Em maio de 1924, Irineu Marinho teve um grave problema pulmonar e foi recomendado pelos médicos a fazer um tratamento numa clínica na Itália. Com a saúde fragilizada e temendo pela sobrevivência do jornal em tempos de conturbação política, decidiu transferir suas ações de A Noite para um dos sócios.  O presidente das Organizações Globo, Roberto Irineu Marinho, lembra: “Na conversa com o sócio, meu avô disse: 'Na volta, eu recompro as ações’. Irineu vivia numa época em que os acordos eram feitos 'no fio do bigode', como falavam. Palavra dada era promessa cumprida. E ele não fez um contrato de recompra. Achou que podia confiar no sócio.”

Matéria sobre a morte de Irineu Marinho na Revista Illustração Moderna, 29/08/1925. Arquivo/Acervo Roberto Marinho.Irineu levou uma rasteira e perdeu o jornal. Alguns poucos amigos e companheiros o traíram e colaboraram com o seu afastamento.
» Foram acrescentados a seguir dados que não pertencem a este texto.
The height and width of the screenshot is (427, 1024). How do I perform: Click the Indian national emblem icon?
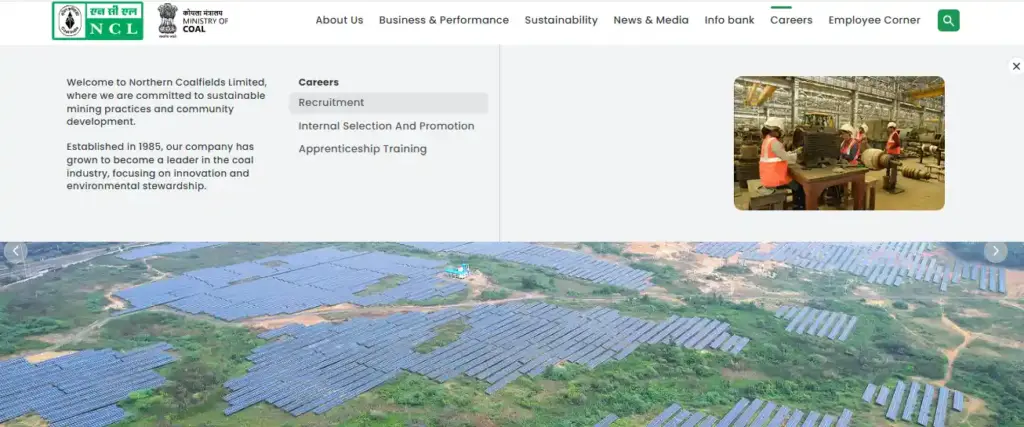coord(167,19)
Mas não todos. Com um grupo deles, criou, em 1925, o jornal O Globo.

Três semanas depois, o fundador sofreu um ataque cardíaco e morreu, aos 49 anos. O corpo de Irineu Marinho foi encontrado pelo filho Roberto: “Às seis horas da manhã, ouvi gritos de minha mãe. Ela batendo na porta do banheiro, que estava fechada. Eu, naquela época, era um atleta. Subi numa cadeira e entrei pela janela, para abrir a porta. Tentei acudir meu pai. Tantos anos se passaram mas eu não posso recordar esse momento sem emoção.”

“Ele me fez jornalista e jornalista serei sempre.” (Roberto Marinho)

Roberto Irineu lembra que o avô era uma importante referência para o pai. “Irineu foi um grande jornalista e criou um tipo novo de noticiar os fatos. Ele era uma espécie de ídolo do papai. Um modelo.”